He questioned me with a subtle ingenuity worthy of a counsel at the criminal bar, but my replies were all of them empty ones, while at the same time I was watching him narrowly, noting that this warm friendliness was merely assumed, and that beneath that veneer of good fellowship was a fierce and bitter antagonism that I had never before suspected. Ever since Scarcliff had introduced us eighteen months ago we had been very good friends, and had seen quite a good deal of each other on the Riviera the previous season. I was staying at the Metropole at Monte Carlo, while he was at the Hermitage.

He seemed to have many friends there, well-dressed men whom I did not know. But one's acquaintances on the Riviera are generally somewhat doubtful, and need not be recognised beyond the confines of the Principality. He became one of Jack's most intimate friends. They often went over to Paris together, and on such occasions it was believed that young Lord Scarcliff played baccarat at a certain private house in the Avenue Kleber and lost considerable sums. Tibbie had told me so in confidence, but Jack naturally never mentioned his losses. If this were true, then it looked very much as though Ellice Winsloe was a shark, as my friend Domville declared him to be.

In a London club a white shirt and well-cut evening clothes enables many a scoundrel to pass himself off as a gentleman.

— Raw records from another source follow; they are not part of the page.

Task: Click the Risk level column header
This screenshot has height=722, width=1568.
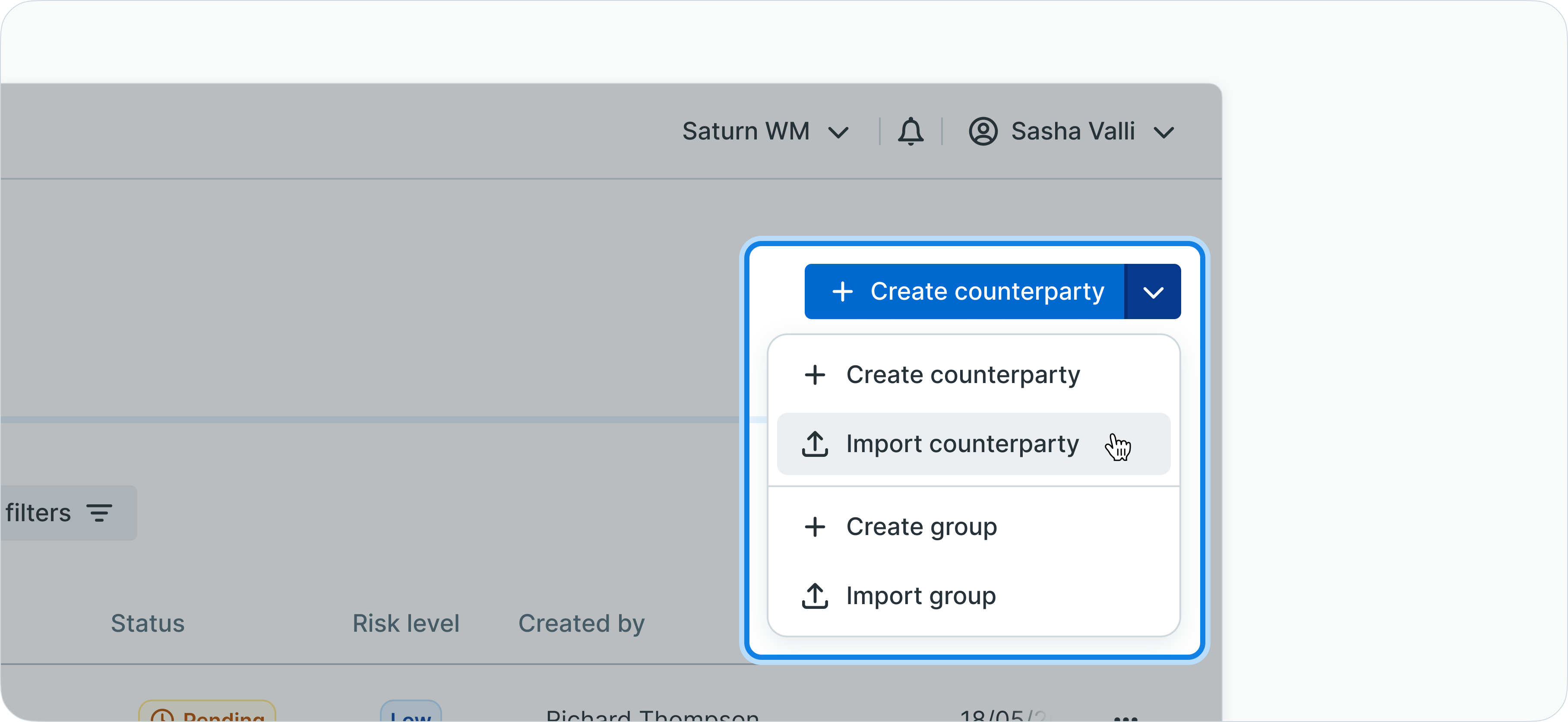Action: pyautogui.click(x=406, y=624)
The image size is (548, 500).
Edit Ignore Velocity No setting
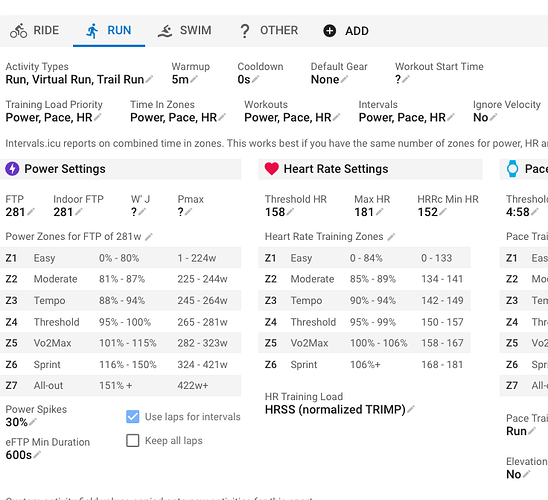click(x=485, y=117)
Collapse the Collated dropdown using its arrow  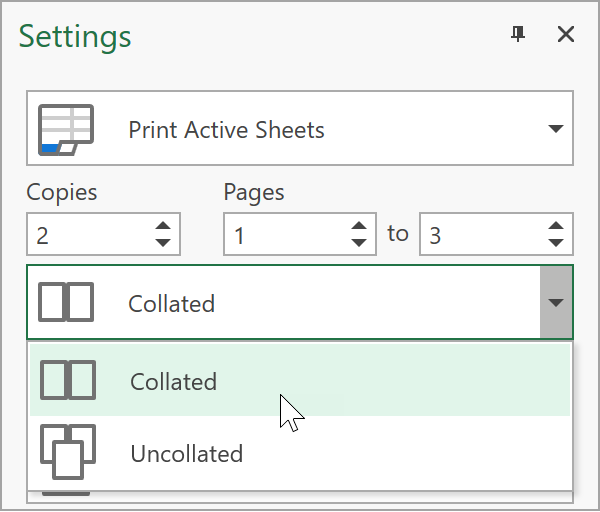coord(556,303)
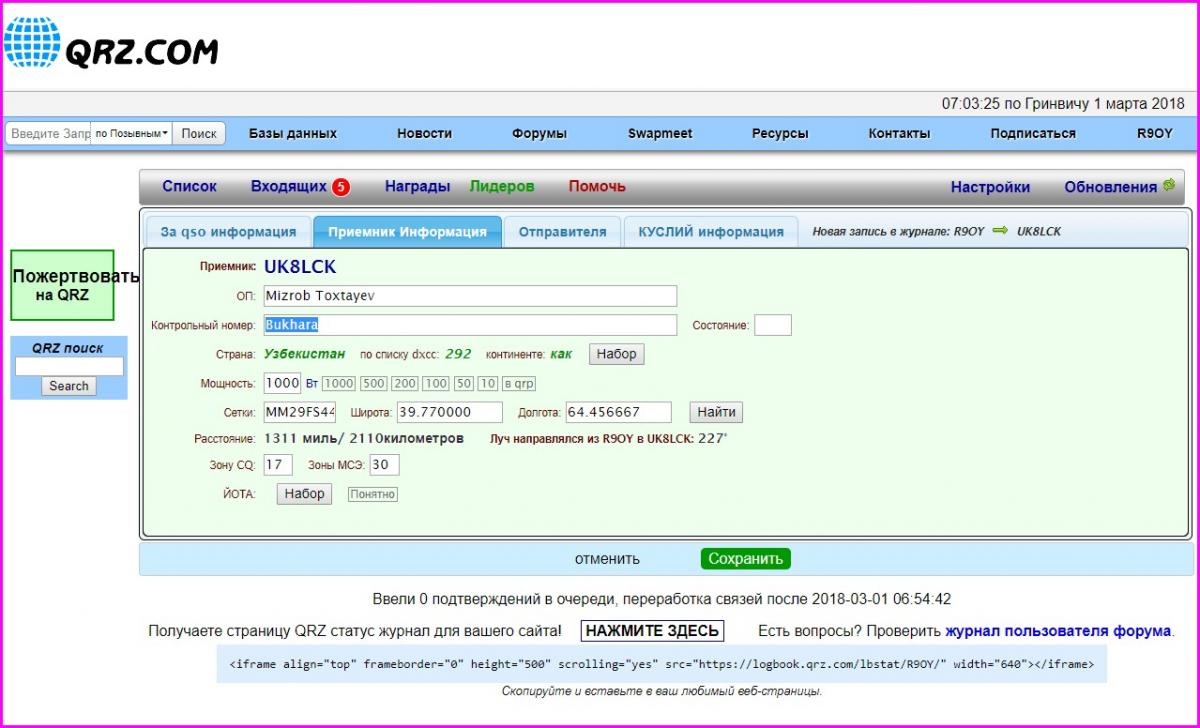
Task: Open the Базы данных menu
Action: (292, 133)
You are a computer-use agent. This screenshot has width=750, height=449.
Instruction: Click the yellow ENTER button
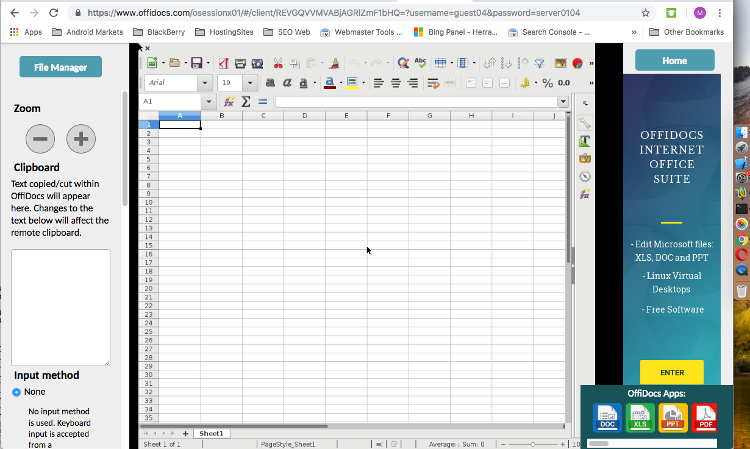coord(672,372)
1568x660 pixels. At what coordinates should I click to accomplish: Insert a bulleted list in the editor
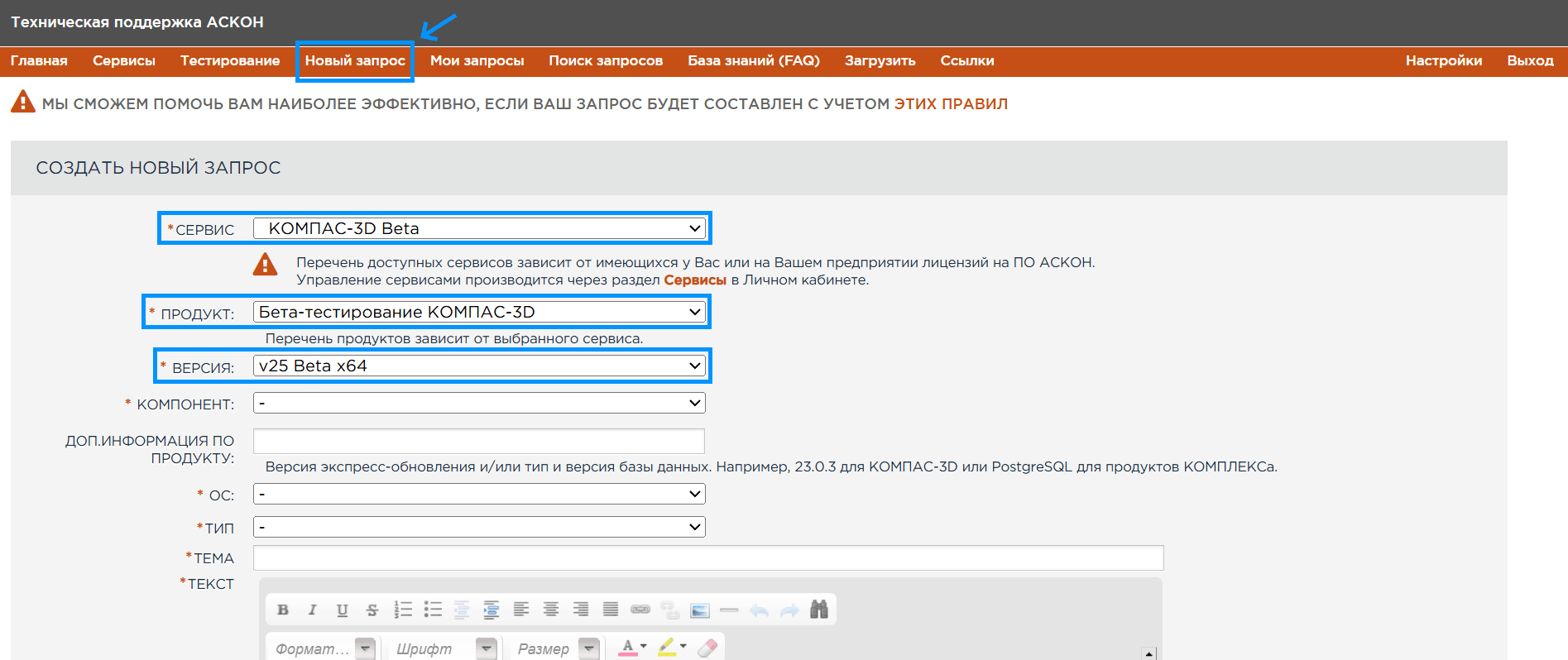click(x=433, y=610)
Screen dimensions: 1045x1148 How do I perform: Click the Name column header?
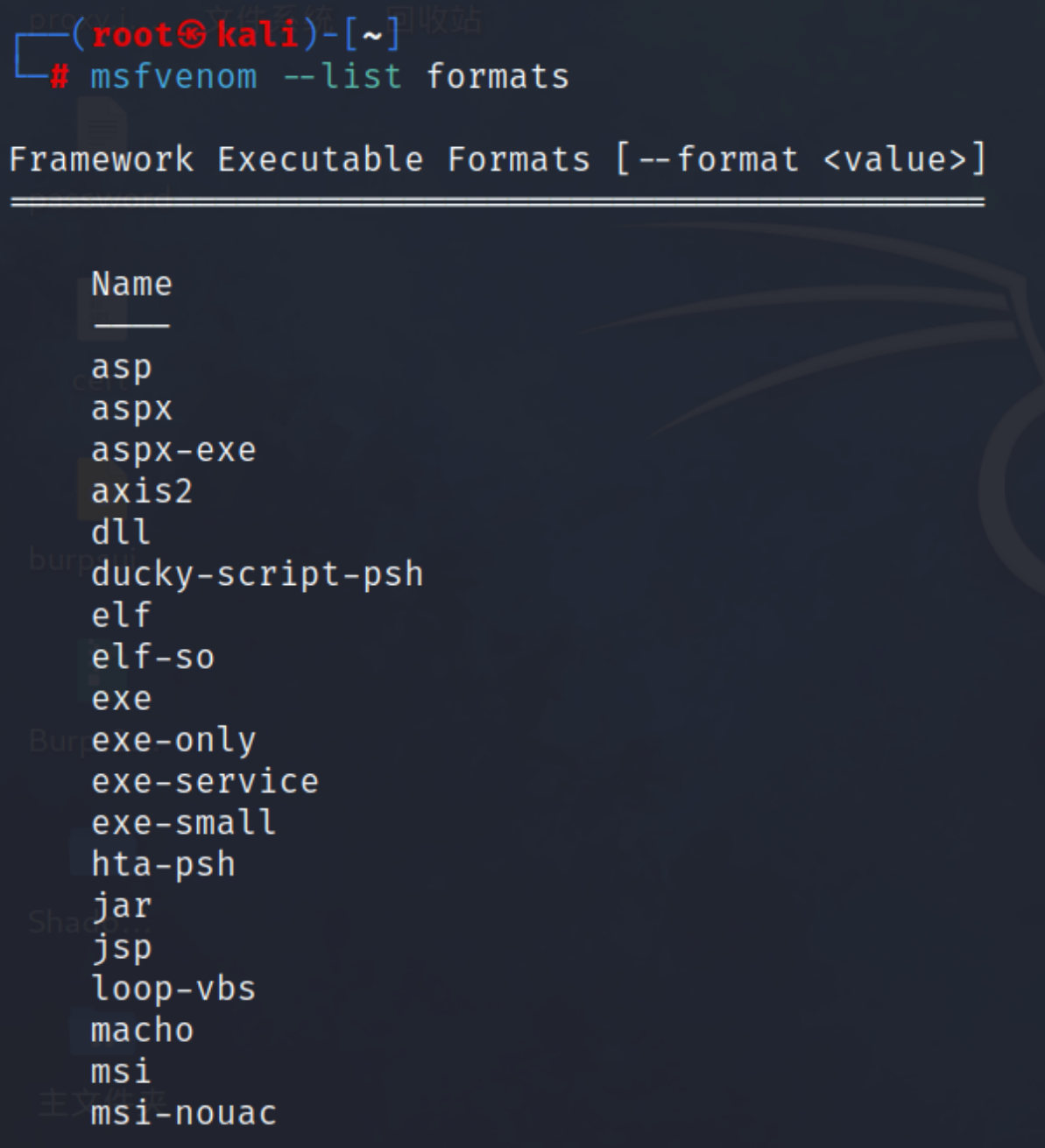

Few young men who come into their inheritance and lead the fevered life of the West End escape the traps laid for them by those well-dressed blackguards who pose as friends and advisers, and at the same time cleverly contrive to pluck the pigeon. By some clever ruse or other they get him into their power, threatening exposure or the police for some fancied offence, and then the question of hush-money is mooted and the rest is so very easy. The fly is caught in the net, and the spiders grow fat at their leisure.

Ask any official at Scotland Yard, and what he will reveal to you regarding this will surely astound you.

Sitting with Winsloe and listening to his clever chatter I was rather amused than otherwise. Inwardly I laughed at his shrewd but futile efforts to obtain from me something concerning Tibbie.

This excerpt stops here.